Customised plates often cost more than the car – and yet the number of people queueing up to buy them is at an all‑time high. What’s the appeal?

‘Well, lot number 56 created quite a buzz, ladies and gentlemen … ” I’m sitting in a marquee in Chichester at the Goodwood Festival of Speed, sheltering from the summer heat. The auctioneer tells us that there have already been several telephone bids for this particular lot. Someone on the phone kicks things off with £180,000. The room holds its breath. Behind us are various astonishingly luxurious cars. One, an orange 1992 Mazda RX-7 FD Veilside Fortune Coupe, was used in the film The Fast and the Furious: Tokyo Drift. All of a sudden the bidding for lot 56 is at £220,000. Now £230,000. Now £240,000 from someone online. Now £250,000. I can hear the distant vrooming of race cars tearing around a track. But lot 56 isn’t a car. It’s a number plate.

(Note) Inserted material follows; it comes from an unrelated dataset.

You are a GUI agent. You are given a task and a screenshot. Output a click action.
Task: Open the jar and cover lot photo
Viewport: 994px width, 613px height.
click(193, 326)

Until recently, the UK record for a number plate sold at public auction was £518,480, set in 2014 when Ferrari dealer John Collins beat the competition to get his hands on “25 O”. Private deals have been done for millions of pounds. In Dubai, “P7” sold for £12m in 2023, setting a world record. Number plates can dwarf the value of the cars on which they sit. The question is: why?